*Supplied material*:
───

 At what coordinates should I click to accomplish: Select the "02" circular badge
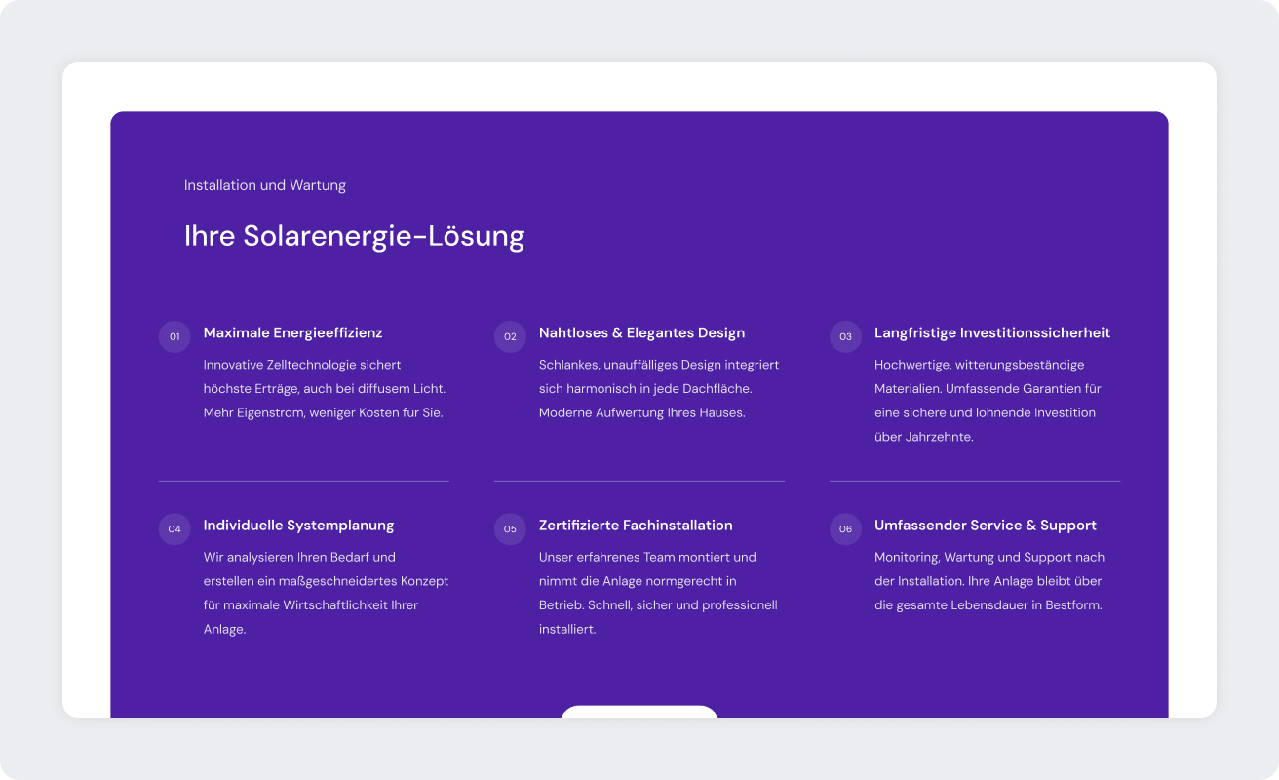(x=510, y=335)
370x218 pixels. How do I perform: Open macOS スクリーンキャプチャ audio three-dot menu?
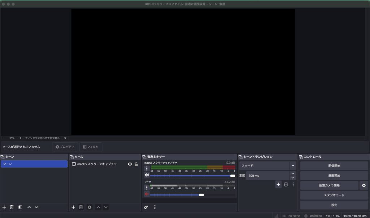pyautogui.click(x=147, y=168)
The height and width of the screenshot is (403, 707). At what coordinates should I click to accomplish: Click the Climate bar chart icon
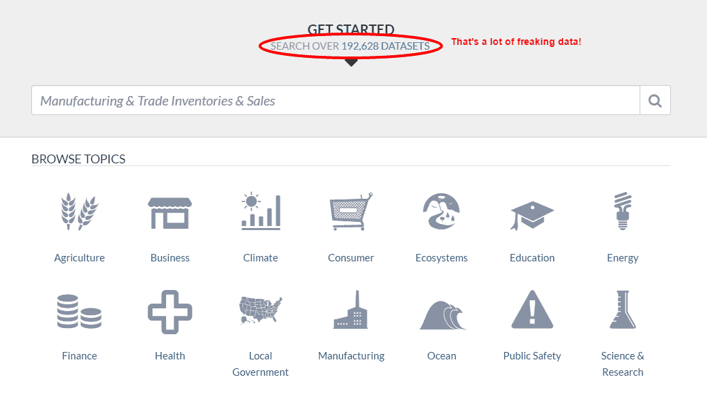coord(260,211)
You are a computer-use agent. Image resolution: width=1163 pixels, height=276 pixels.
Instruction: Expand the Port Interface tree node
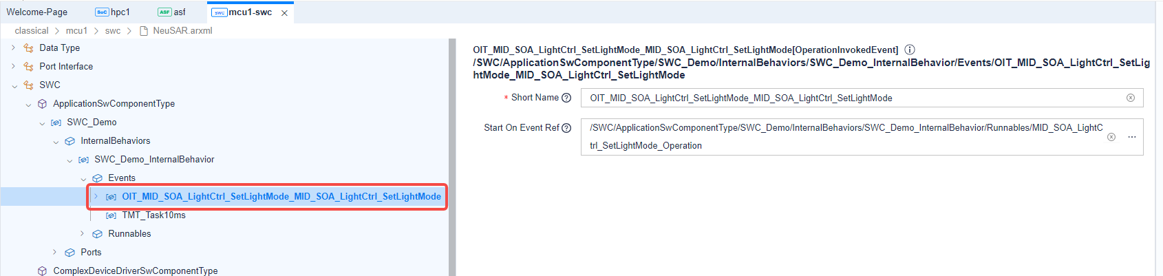[x=14, y=66]
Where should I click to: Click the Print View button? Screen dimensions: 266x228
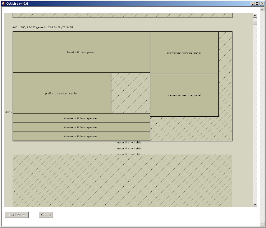pyautogui.click(x=17, y=215)
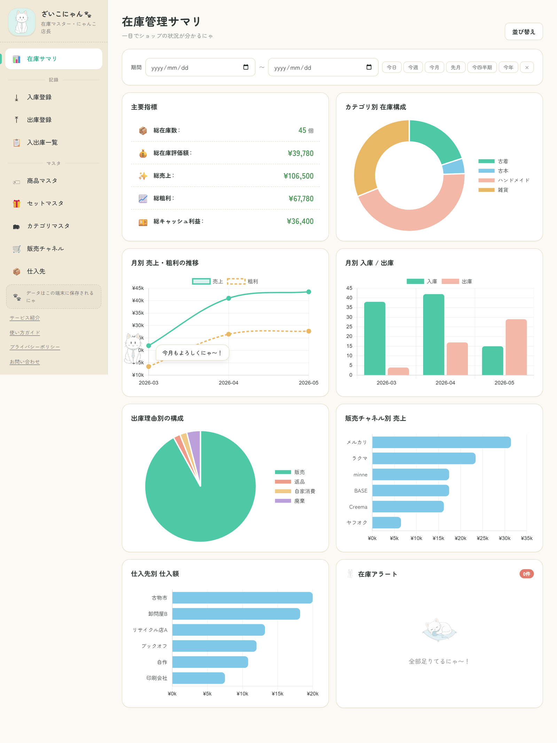Click the gift icon for セットマスタ
Viewport: 557px width, 743px height.
point(16,203)
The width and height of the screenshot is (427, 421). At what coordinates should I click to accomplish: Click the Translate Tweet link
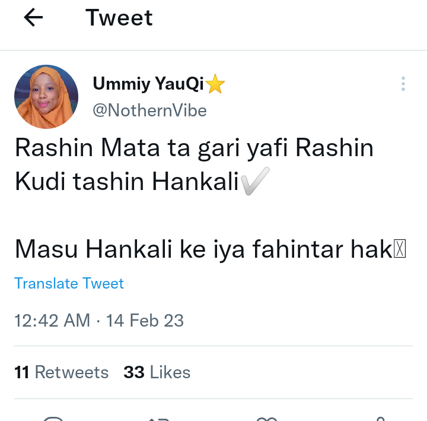[x=69, y=283]
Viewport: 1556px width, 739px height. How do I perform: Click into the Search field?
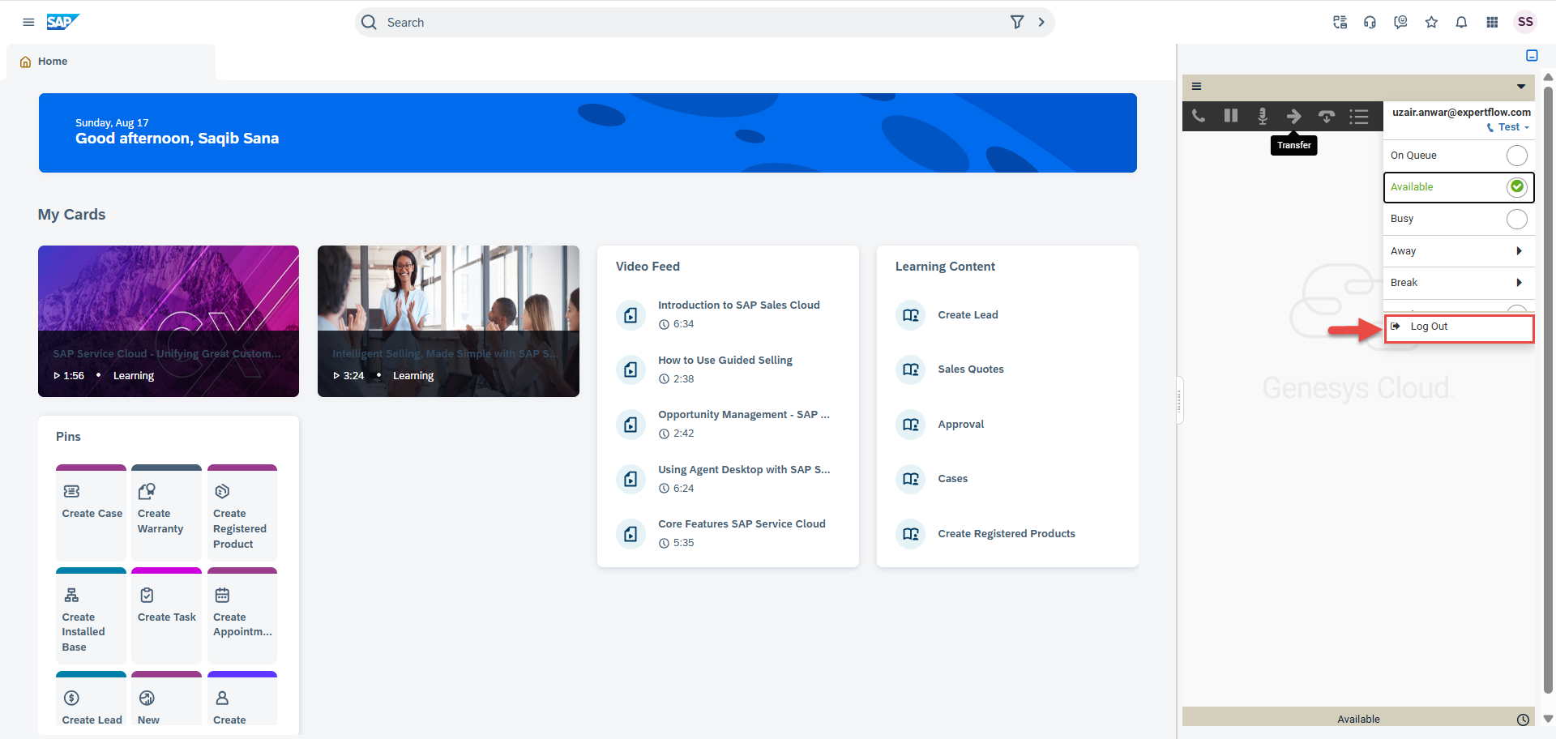689,23
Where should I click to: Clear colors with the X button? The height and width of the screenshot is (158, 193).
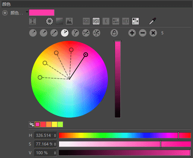pos(153,33)
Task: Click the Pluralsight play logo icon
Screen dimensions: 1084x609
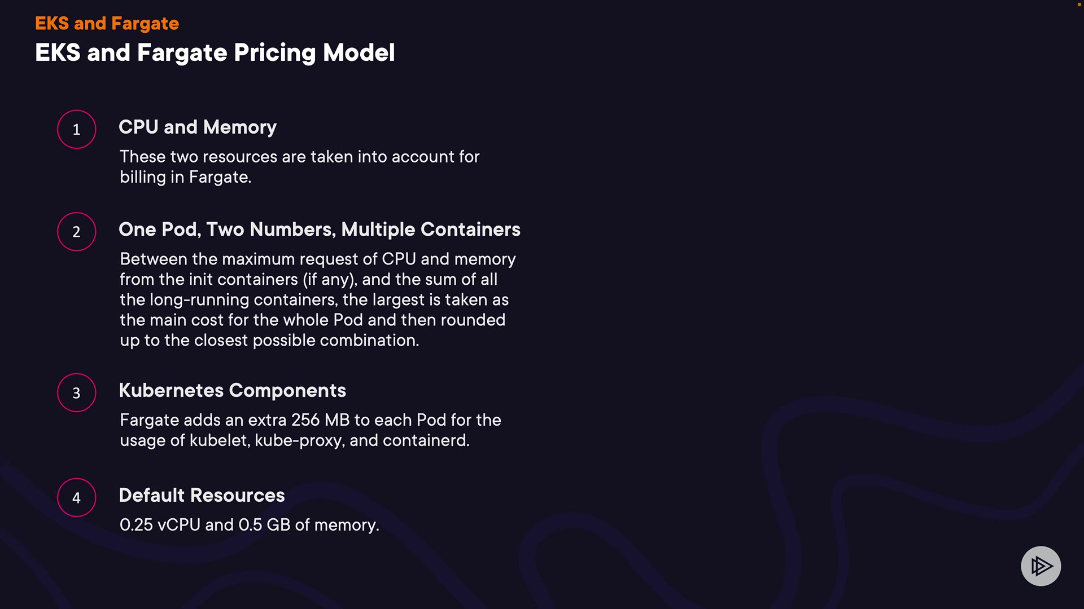Action: click(x=1041, y=566)
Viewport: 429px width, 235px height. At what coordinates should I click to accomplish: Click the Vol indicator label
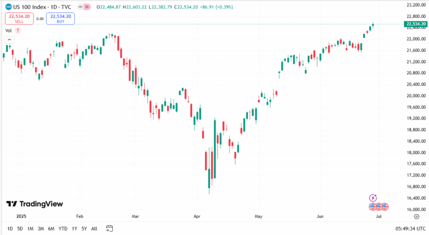[x=8, y=30]
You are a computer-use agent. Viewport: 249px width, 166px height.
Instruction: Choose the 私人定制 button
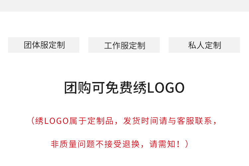(204, 45)
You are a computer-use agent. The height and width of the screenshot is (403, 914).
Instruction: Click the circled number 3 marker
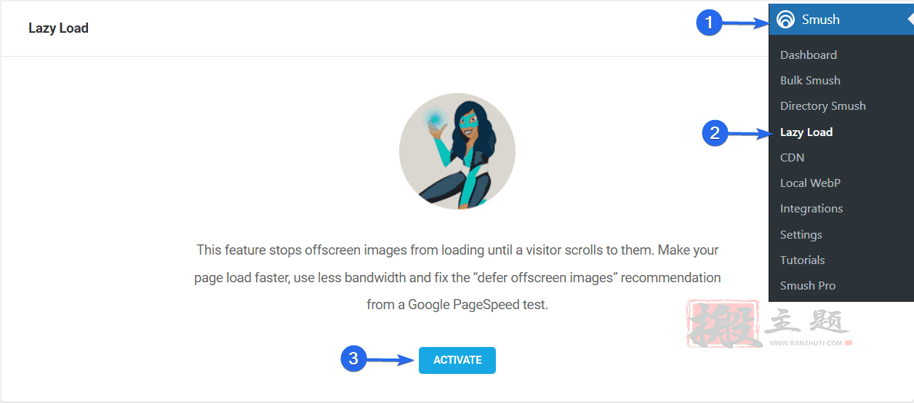tap(353, 359)
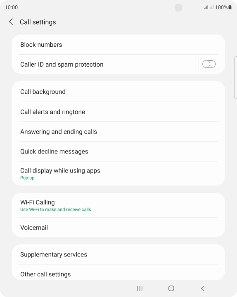Tap the recent apps navigation icon
This screenshot has height=297, width=237.
[140, 288]
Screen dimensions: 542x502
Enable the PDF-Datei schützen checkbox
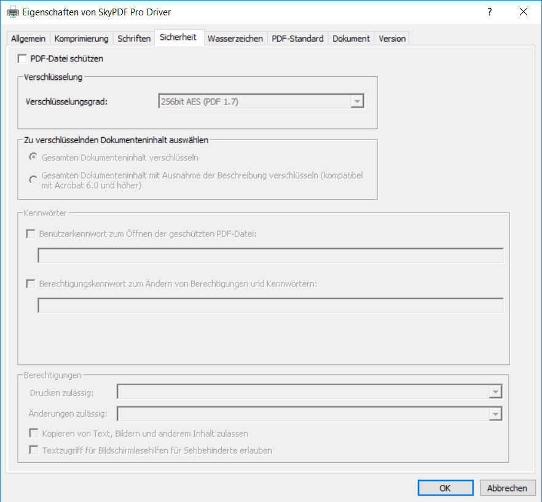[23, 59]
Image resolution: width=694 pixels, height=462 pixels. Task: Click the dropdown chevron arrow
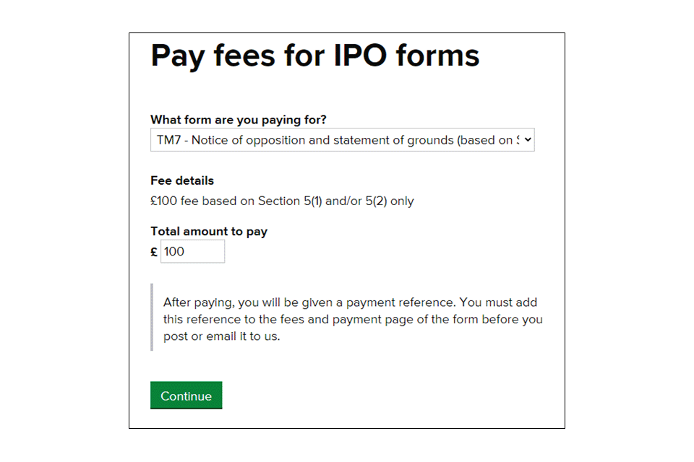tap(528, 140)
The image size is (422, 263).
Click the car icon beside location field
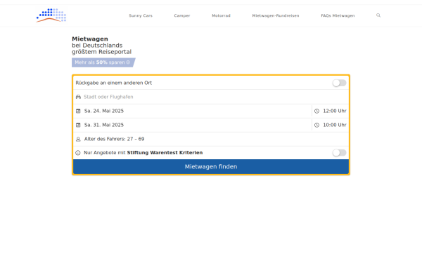click(x=78, y=97)
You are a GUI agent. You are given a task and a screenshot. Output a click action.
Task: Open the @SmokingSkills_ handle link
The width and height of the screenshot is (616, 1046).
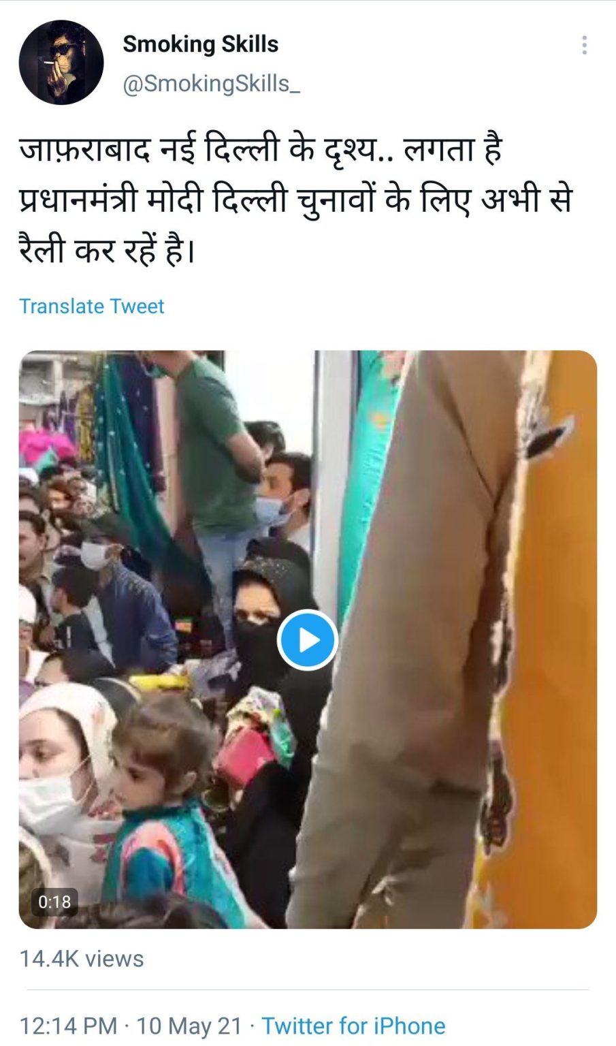coord(211,84)
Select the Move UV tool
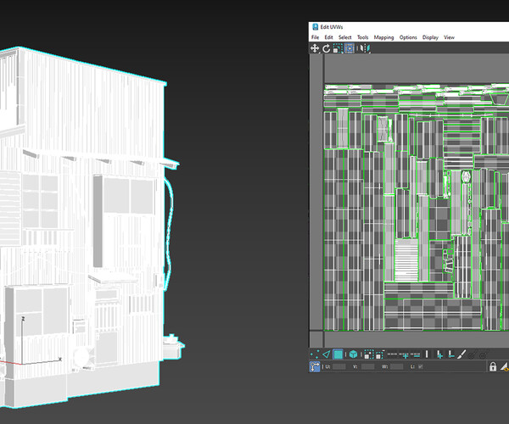This screenshot has width=509, height=424. [x=315, y=48]
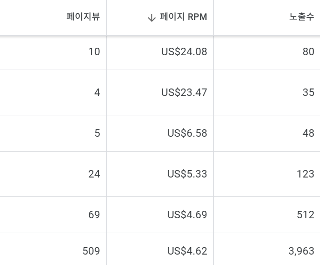Click the 페이지 RPM column header text
Image resolution: width=320 pixels, height=265 pixels.
pos(184,16)
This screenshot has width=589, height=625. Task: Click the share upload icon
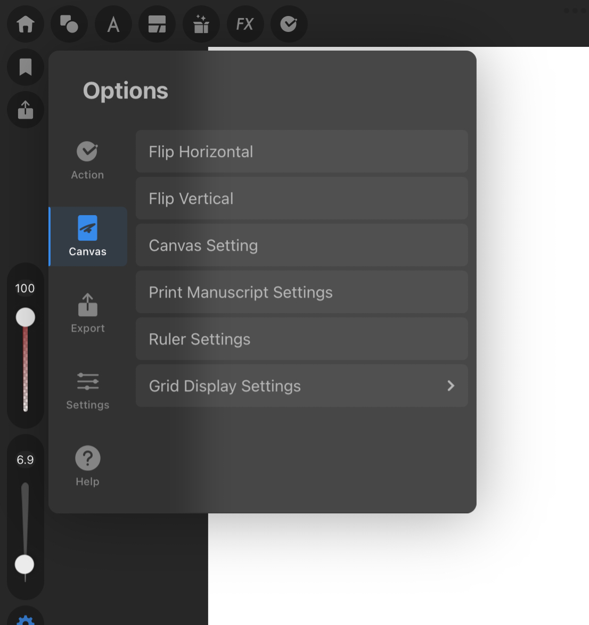click(25, 110)
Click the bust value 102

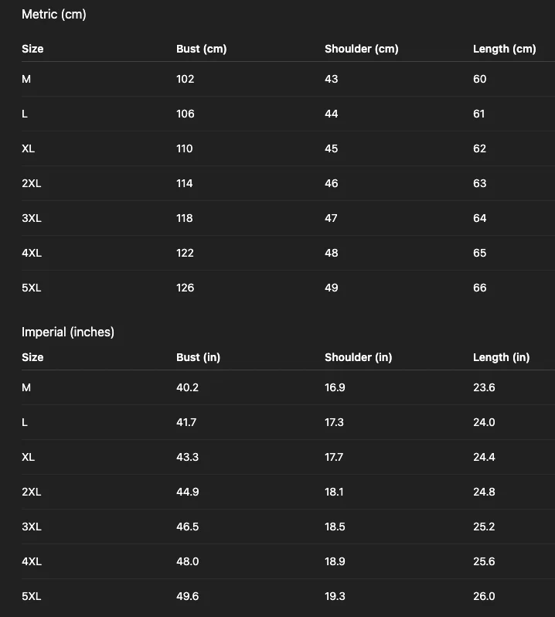pyautogui.click(x=186, y=79)
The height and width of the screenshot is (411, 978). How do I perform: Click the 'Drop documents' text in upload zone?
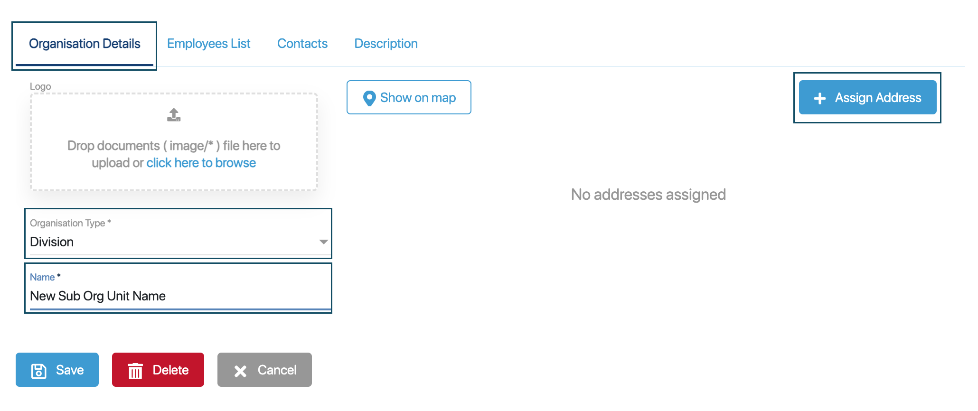coord(174,146)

───

*Brief*:
Lines holding the word "agent" should be copied from the entries above.

*Solution to the exercise*:
You are a computer-use agent. Image resolution: width=1163 pixels, height=276 pixels.
You are a computer-use agent. Viewport: 249px width, 166px height.
You are a computer-use agent. The height and width of the screenshot is (403, 914).
You are a GUI agent. You are given a task and a screenshot. Output a click action.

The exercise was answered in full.